Results of the Cantabio Pharmaceuticals’ therapeutic program targeting the protein DJ-1 as a new therapeutic avenue for Parkinson’s disease will be presented at the 13th International Conference on Alzheimer’s and Parkinson’s Disease, being held in Vienna on March 29-April 2.
The presentation, to be delivered by Cantabio’s CEO Gergely Toth, PhD, will include data on the effect of the DJ-1 protein targeting small-molecule drugs. Cantabio’s studies in cellular and animal models of Parkinson’s disease have shown that treatment with these drugs significantly extended life span in fruit flies with oxidative stress, reduced cell toxicity and loss of dopaminergic neurons triggered by increased expression of alpha-synuclein (a protein linked to Parkinson’s pathology).
Previous studies have shown that the DJ-1 protein participates in molecular pathways that prevent oxidative stress, a damaging process that occurs in cells when free radicals are produced faster than the body can remove them. Mutations leading to defective levels of this protein can increase the risk of developing Parkinson’s and Alzheimer’s diseases, ALS, Type 2 diabetes and stroke.
DJ-1 is viewed as one of the principal targets for the treatment of Parkinson’s disease because it has been genetically connected to the familial form of the disease.
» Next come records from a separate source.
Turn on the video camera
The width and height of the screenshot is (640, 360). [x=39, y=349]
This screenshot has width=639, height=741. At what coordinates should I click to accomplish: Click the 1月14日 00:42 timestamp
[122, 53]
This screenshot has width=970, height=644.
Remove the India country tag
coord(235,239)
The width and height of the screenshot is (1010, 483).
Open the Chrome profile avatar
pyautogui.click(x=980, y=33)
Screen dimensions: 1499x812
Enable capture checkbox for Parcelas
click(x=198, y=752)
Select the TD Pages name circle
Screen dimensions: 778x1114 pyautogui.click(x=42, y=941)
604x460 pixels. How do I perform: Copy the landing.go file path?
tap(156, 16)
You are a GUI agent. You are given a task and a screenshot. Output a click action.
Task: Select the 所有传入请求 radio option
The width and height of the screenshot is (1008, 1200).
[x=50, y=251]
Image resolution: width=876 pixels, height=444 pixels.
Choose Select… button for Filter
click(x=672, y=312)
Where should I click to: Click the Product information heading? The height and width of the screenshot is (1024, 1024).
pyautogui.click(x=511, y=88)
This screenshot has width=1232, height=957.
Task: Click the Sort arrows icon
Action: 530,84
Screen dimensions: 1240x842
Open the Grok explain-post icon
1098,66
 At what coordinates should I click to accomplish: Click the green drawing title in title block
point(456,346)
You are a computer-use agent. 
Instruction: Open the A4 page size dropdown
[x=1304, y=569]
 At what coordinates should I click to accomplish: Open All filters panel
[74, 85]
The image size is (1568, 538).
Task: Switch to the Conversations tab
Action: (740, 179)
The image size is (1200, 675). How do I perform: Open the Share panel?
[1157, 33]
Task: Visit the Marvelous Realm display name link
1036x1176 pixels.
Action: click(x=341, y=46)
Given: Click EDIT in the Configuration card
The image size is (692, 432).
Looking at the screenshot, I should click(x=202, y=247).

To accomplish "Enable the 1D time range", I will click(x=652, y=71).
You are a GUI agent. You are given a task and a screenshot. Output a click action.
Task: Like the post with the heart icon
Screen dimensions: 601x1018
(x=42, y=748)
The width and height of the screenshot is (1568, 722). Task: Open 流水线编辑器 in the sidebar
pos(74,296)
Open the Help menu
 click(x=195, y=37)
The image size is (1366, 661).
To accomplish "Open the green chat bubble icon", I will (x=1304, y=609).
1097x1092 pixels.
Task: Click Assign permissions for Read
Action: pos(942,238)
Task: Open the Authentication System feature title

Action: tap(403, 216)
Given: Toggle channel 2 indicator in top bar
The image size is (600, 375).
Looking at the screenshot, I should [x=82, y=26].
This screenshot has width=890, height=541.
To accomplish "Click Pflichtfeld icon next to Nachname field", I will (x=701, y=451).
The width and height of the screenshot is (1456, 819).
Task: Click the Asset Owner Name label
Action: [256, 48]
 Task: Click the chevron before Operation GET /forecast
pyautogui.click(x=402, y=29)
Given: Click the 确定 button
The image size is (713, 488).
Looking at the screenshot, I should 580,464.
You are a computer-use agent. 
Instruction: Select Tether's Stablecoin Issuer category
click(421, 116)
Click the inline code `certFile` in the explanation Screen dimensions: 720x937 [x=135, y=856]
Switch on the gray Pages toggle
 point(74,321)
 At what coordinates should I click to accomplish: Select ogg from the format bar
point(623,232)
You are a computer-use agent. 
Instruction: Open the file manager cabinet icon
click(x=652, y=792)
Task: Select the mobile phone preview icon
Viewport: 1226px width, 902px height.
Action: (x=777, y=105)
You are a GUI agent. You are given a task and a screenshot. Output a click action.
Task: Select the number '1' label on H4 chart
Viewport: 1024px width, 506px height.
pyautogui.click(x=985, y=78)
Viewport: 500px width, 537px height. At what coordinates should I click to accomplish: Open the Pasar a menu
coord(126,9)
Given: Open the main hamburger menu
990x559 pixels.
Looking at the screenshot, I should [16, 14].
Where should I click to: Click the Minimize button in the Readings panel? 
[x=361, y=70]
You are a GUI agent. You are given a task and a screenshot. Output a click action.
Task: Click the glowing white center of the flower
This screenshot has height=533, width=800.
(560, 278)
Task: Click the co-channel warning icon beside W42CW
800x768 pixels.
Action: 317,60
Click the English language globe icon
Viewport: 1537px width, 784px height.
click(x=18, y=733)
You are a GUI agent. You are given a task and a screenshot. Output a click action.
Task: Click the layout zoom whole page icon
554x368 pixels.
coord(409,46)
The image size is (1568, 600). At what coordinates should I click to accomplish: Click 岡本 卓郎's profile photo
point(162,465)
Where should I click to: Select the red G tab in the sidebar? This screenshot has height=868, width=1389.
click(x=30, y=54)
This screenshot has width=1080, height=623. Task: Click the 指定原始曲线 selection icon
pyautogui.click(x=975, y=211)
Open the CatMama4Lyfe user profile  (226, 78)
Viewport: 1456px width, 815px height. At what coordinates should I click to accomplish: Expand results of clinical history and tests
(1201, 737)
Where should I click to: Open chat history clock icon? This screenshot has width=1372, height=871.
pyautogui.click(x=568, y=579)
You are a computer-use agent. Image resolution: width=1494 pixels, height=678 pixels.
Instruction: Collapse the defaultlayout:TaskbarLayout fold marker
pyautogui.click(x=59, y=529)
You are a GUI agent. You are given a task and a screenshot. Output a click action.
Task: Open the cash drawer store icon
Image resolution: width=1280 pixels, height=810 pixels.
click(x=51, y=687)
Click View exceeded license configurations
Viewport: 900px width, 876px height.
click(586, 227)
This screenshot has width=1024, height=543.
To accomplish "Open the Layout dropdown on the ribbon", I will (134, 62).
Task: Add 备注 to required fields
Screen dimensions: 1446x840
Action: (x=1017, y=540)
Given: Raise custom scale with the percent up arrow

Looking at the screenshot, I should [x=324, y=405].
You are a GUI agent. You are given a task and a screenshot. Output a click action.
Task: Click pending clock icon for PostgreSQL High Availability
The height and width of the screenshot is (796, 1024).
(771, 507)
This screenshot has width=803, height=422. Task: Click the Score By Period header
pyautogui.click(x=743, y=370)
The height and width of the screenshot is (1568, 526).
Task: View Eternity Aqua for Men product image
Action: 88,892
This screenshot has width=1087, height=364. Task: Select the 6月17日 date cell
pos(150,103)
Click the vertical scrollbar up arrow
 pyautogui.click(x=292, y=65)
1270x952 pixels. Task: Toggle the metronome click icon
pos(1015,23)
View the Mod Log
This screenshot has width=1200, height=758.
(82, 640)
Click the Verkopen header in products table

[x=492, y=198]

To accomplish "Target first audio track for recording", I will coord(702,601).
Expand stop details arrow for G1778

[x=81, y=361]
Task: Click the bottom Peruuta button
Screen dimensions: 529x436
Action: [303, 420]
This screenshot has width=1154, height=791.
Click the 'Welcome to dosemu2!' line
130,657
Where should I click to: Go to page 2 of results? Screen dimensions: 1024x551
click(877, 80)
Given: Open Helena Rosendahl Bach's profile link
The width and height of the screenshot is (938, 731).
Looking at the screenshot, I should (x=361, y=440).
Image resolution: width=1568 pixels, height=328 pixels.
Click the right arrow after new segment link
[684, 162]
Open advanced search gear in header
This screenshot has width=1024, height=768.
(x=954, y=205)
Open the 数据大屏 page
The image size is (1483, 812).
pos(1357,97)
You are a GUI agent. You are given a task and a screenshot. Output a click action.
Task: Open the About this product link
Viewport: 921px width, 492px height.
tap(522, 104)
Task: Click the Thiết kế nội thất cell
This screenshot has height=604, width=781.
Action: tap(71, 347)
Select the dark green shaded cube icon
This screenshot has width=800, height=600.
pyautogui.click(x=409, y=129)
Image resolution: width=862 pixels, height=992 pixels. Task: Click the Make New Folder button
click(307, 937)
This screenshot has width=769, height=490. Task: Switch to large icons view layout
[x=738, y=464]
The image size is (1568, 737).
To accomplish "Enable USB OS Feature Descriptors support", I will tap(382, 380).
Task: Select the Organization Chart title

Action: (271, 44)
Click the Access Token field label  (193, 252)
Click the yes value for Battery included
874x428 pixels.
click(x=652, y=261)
“We are thrilled to share further results on our DJ-1 protein targeting pharmacological chaperone program, as well as exciting findings in regard to DJ-1 loss of function relevant to Parkinson’s disease onset and progression,” Toth said in a press release. “These results from our in-house and collaborators’ work further advance the development of our DJ-1 targeting therapeutic candidates as a disease-modifying therapeutic for [Parkinson’s disease], and further validate our approach of tackling the disease at its source by preventing the formation of the toxic aggregates and oxidative stress that have been shown to be among the root causes of [Parkinson’s] and other neurodegenerative diseases.”
Parkinson’s disease is caused by a loss of dopamine-producing cells in the substantia nigra, a brain region that controls the starting and stopping of movement. Clinical manifestations associated with loss of dopaminergic neurons include freezing, gait problems, tremors, and rigidity. By damaging molecules that are crucial for the proper function of neurons, oxidative stress promotes neuronal death and loss of dopamine-producing neurons, thereby contributing to Parkinson’s disease.